Ultimately, I see two styles: one content with what is, and one that looks beyond what is to see what really is. One is glorifies the mundane, while the other sees the mundane as something that beckons them onward. William Carlos Williams would see a pub and write a poem about a fun moment that occurred at that pub or a beer glass that gets a special sheen on it when seen in a particular light. Heath-Stubbs sees a pub and he sees the glories of Heaven.

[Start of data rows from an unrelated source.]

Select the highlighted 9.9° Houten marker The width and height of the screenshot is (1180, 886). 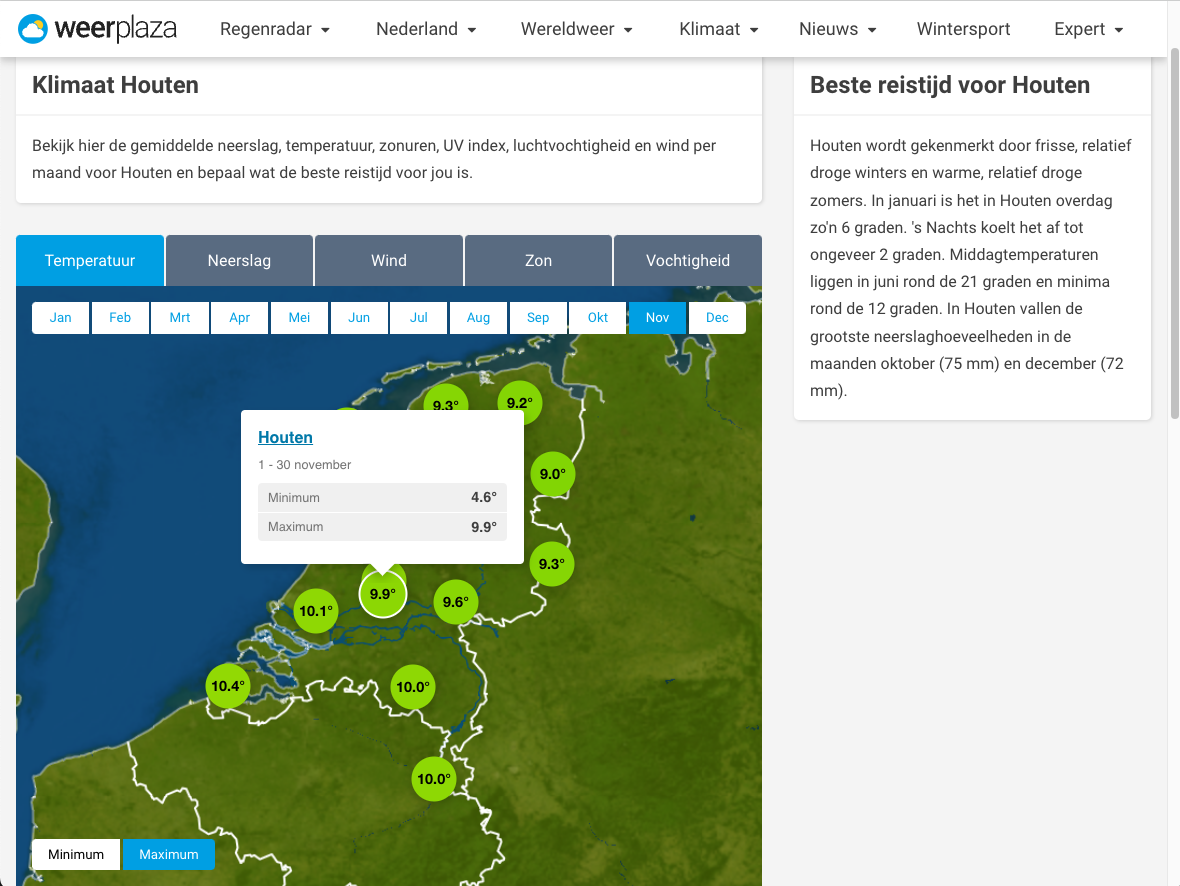click(x=382, y=594)
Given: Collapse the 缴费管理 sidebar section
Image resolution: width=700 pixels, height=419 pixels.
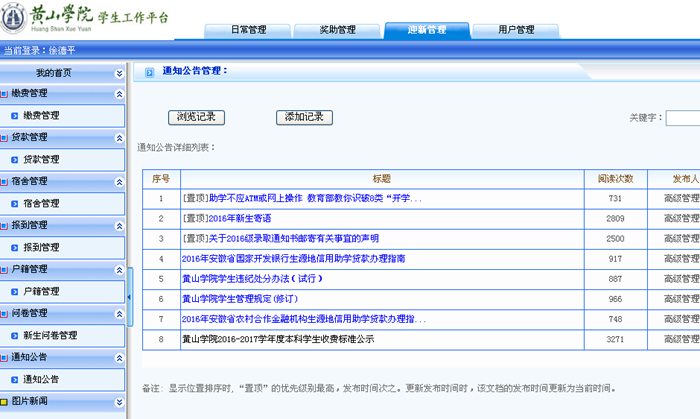Looking at the screenshot, I should point(119,94).
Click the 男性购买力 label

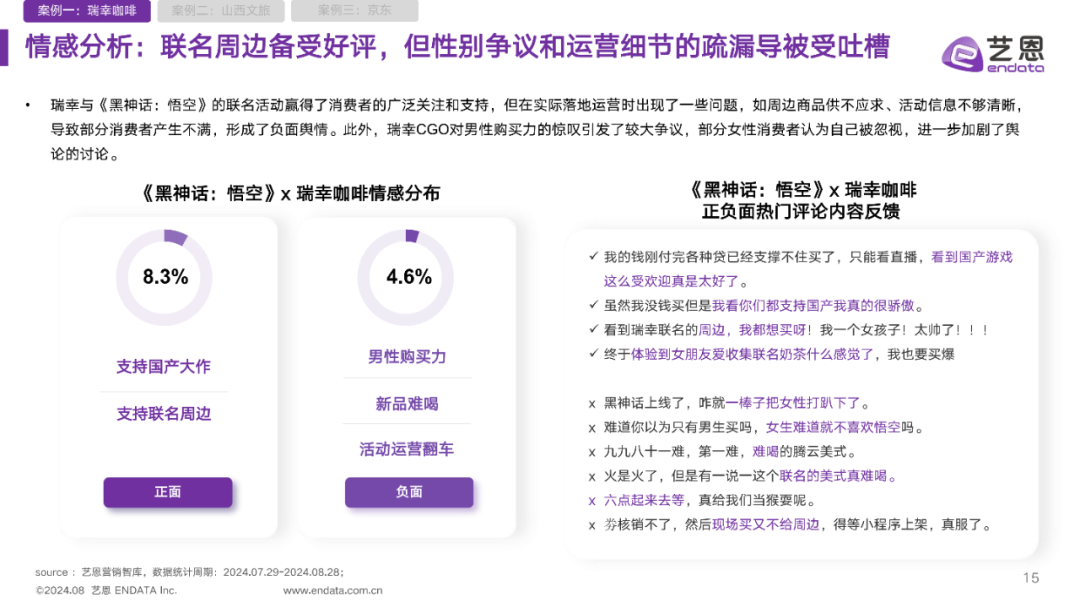coord(407,357)
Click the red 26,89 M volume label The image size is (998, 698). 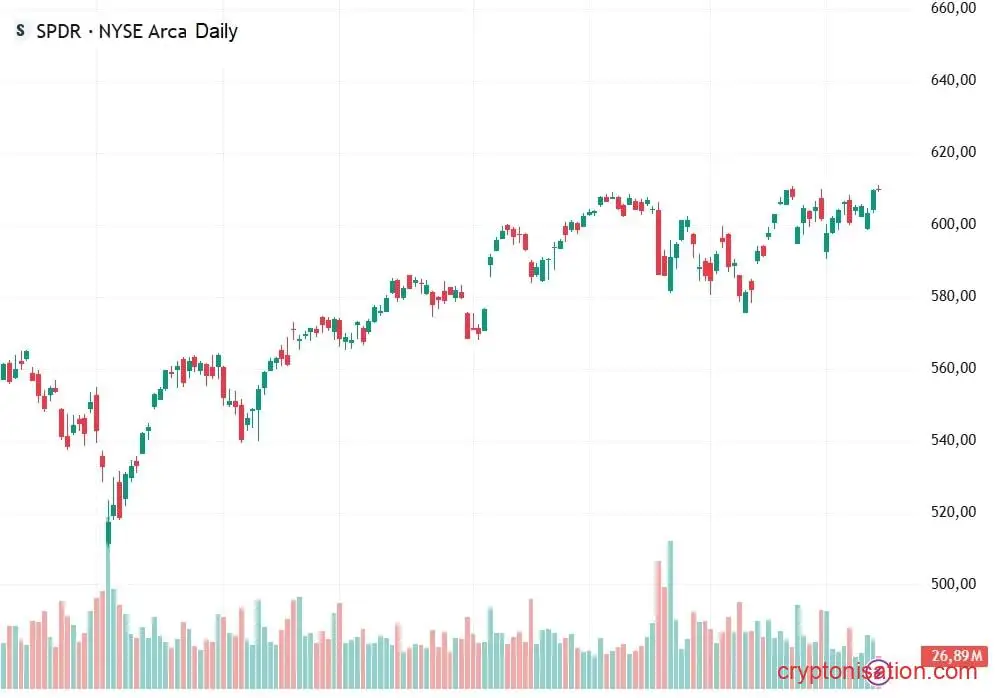coord(955,655)
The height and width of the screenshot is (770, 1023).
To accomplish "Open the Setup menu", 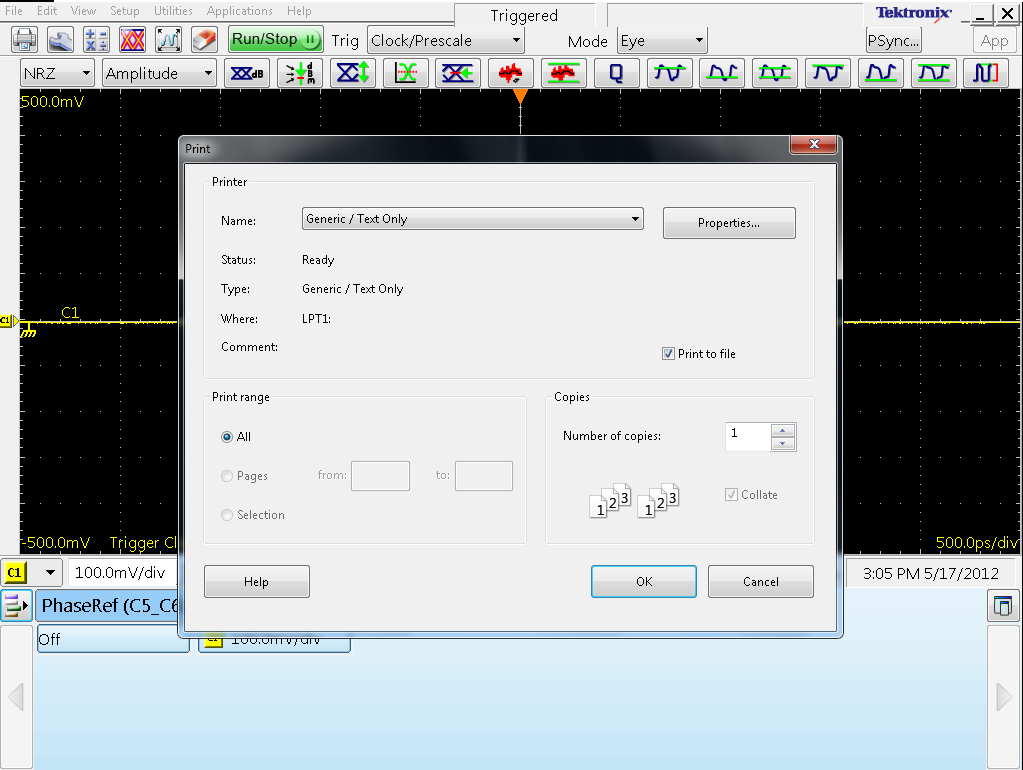I will (124, 11).
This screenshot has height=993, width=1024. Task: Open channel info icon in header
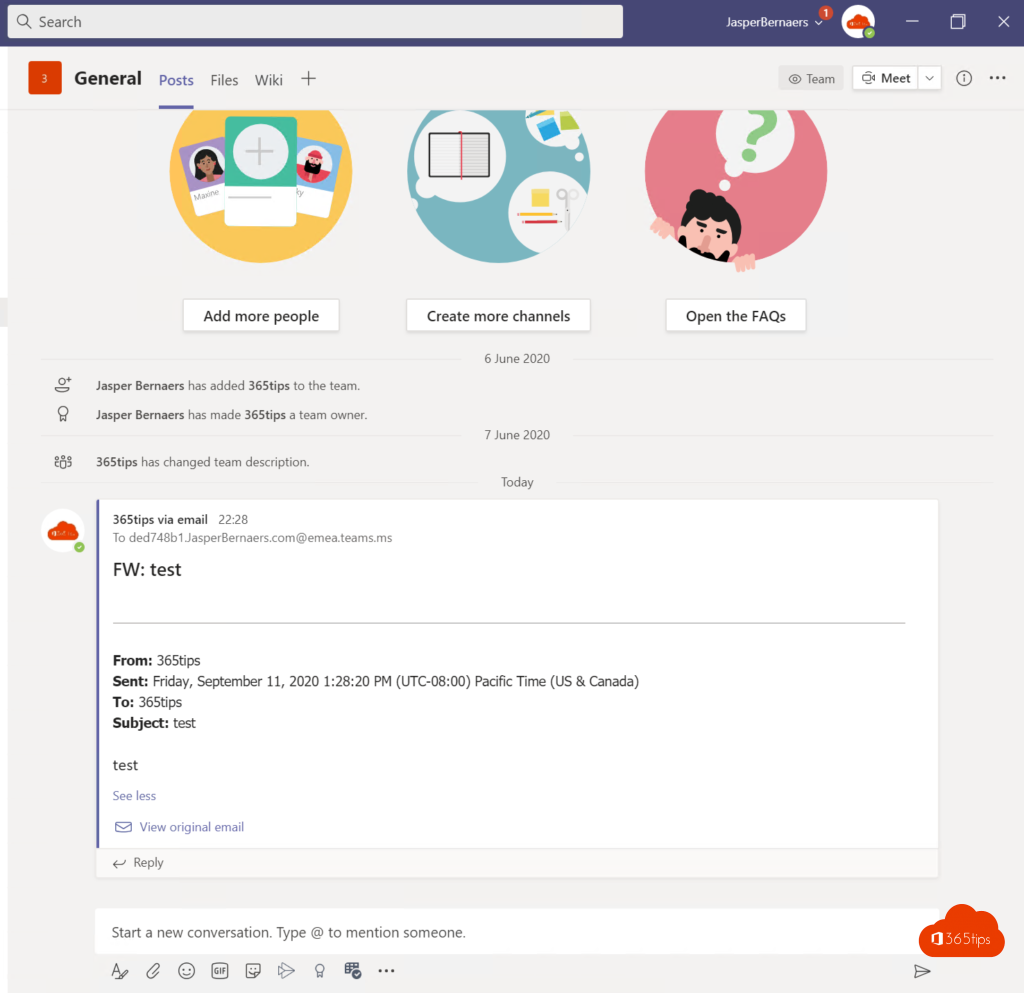[x=964, y=79]
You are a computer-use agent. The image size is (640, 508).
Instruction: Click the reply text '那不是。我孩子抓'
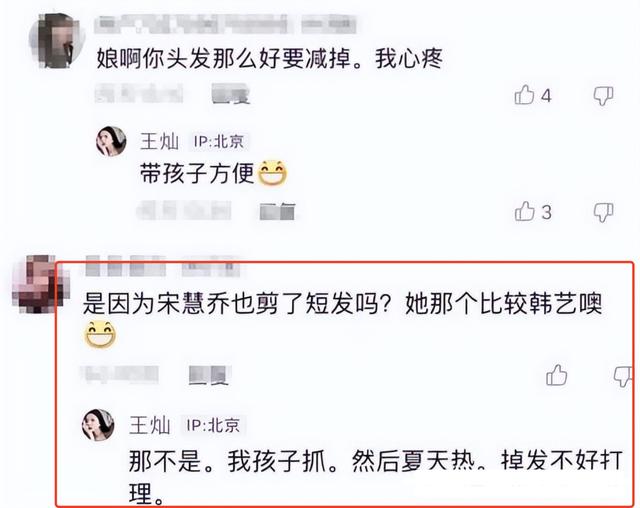[x=228, y=461]
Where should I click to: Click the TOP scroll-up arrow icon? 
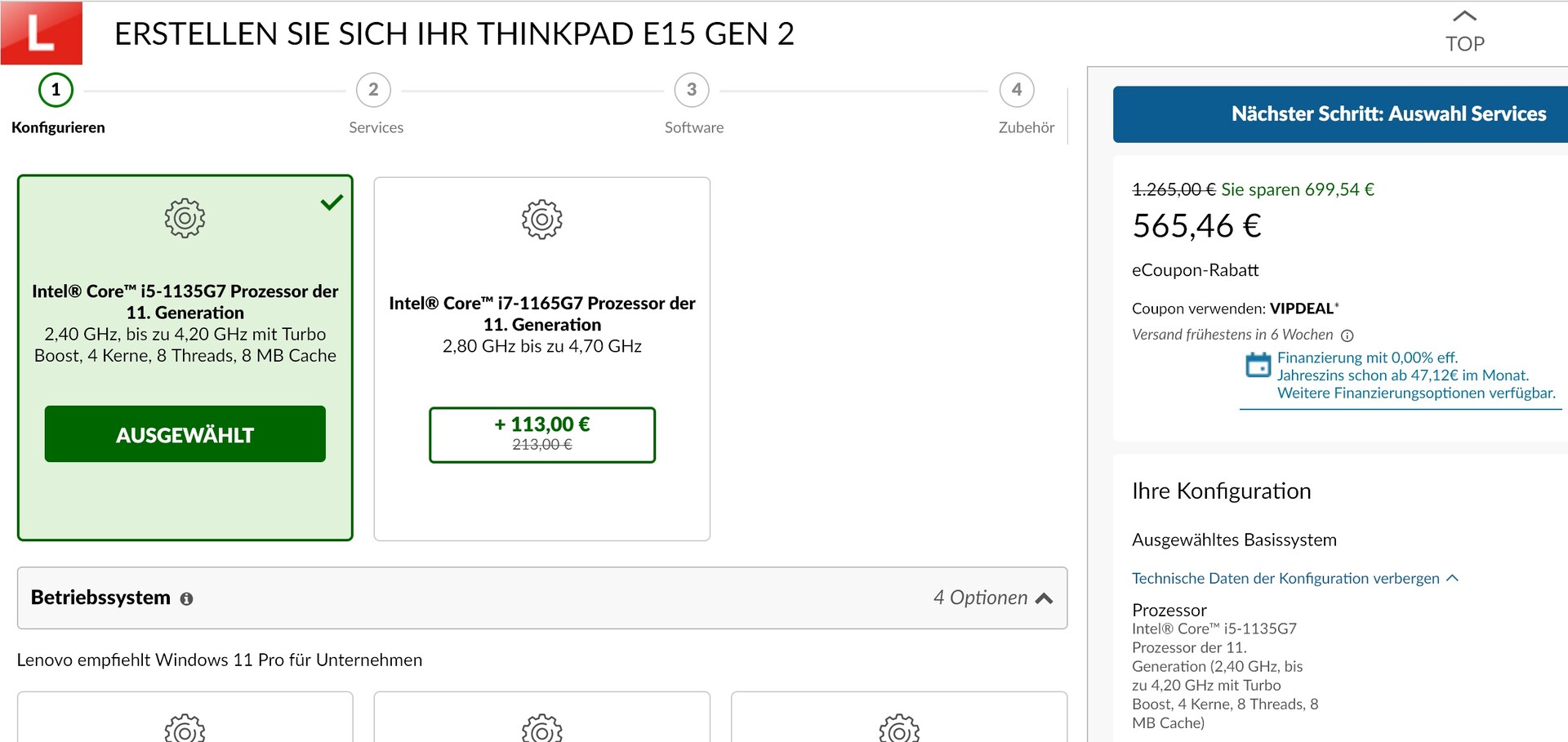click(x=1465, y=16)
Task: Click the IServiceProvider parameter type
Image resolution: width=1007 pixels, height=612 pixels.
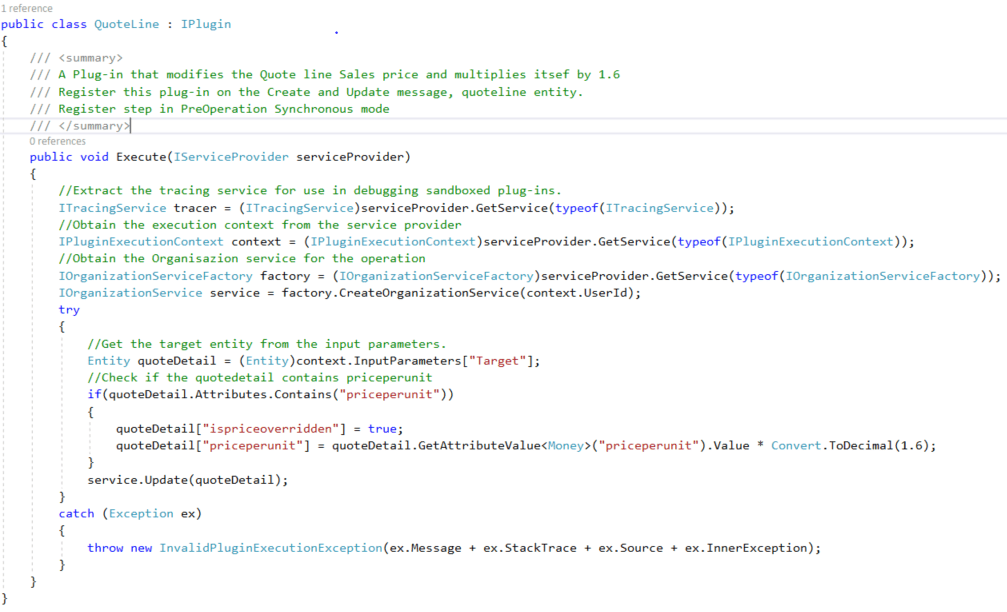Action: 231,157
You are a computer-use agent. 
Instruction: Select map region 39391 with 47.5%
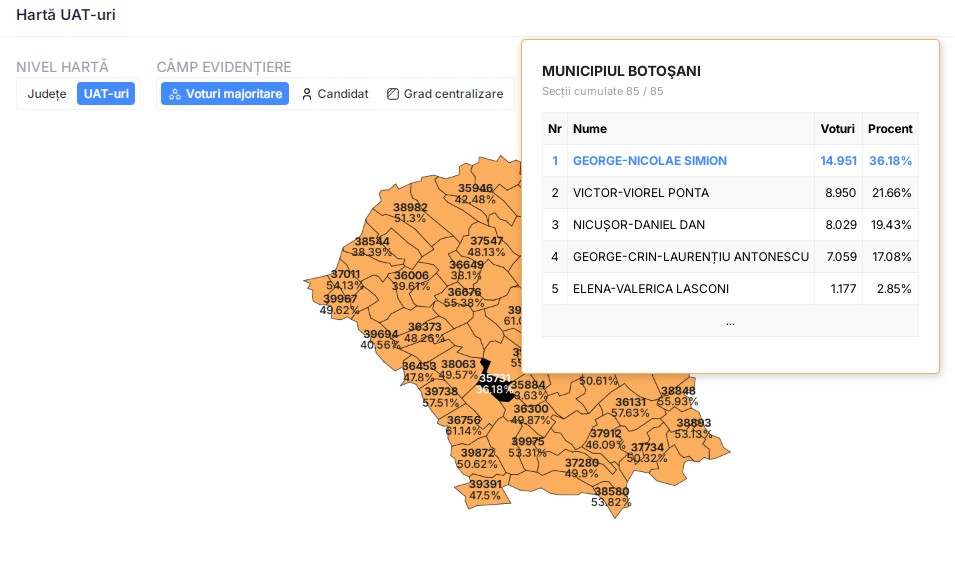pyautogui.click(x=485, y=489)
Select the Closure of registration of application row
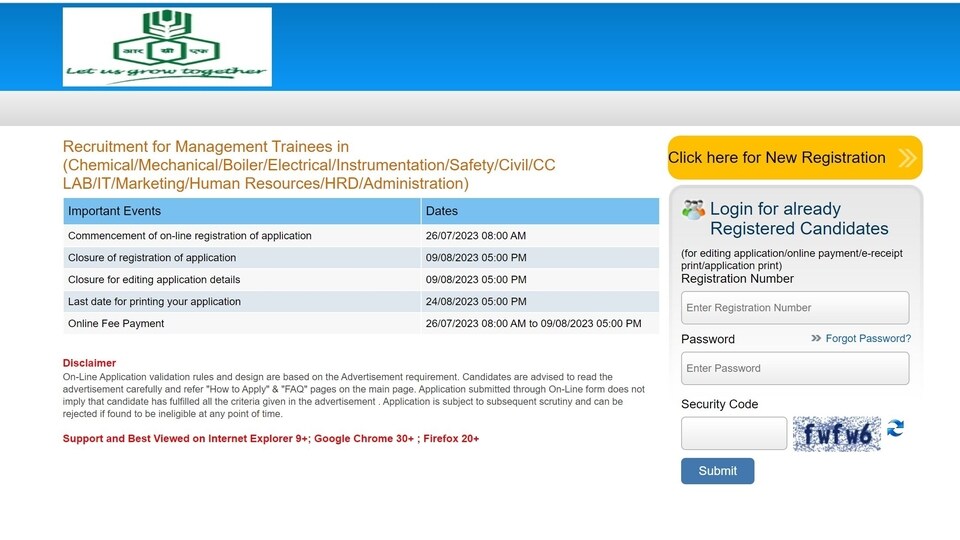 point(361,258)
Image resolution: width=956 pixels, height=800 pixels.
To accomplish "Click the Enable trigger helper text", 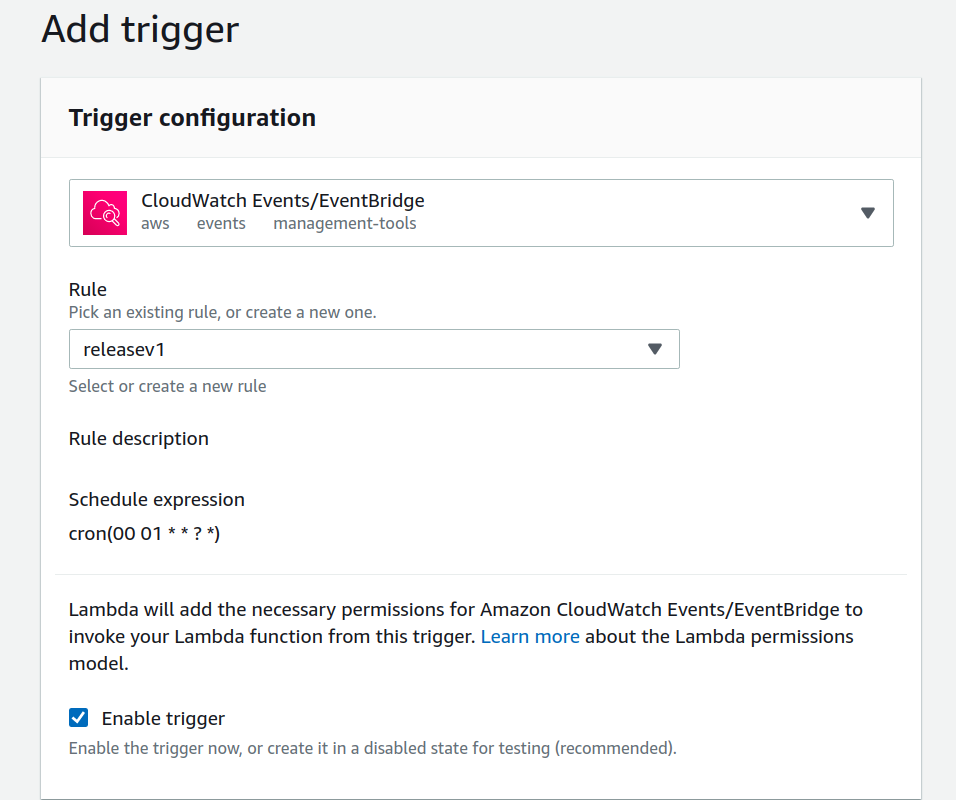I will click(372, 748).
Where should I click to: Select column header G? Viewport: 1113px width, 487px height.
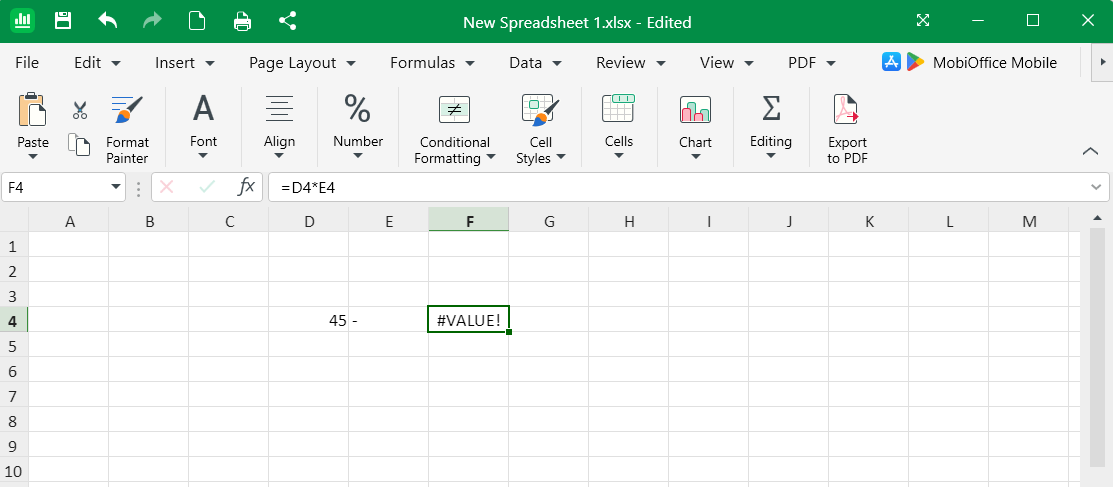click(549, 222)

To be clear, I don’t think William Carlos Williams is some kind of despicable hedonist. I just think he’s missing out. I think the simple, self-contained pleasures are just a shallow taste of what lies beyond them. To paraphrase Saint Augustine in On Christian Teaching, every thing exists either as something to be enjoyed or something to be used. “Toenjoy a thing is to rest with satisfaction in it for its own sake.” (I.4), whereas to use something is to find whatever you’re looking for through its proper use. To be clear, there’s nothing wrong with using things in Auggie’s model. After all, God is the only real end for our desire. Nothing else will fully satisfy us! Even people are meant to be used as means to the end of enjoying God. That’s why we ought to talk to people and care for them; we enjoy God through them. William Carlos Williams spends a lot of time on plums and tiny, self-contained ideas. He’s enjoying the thing. I wish he would move past enjoying the plum to enjoy the God that we can know through it.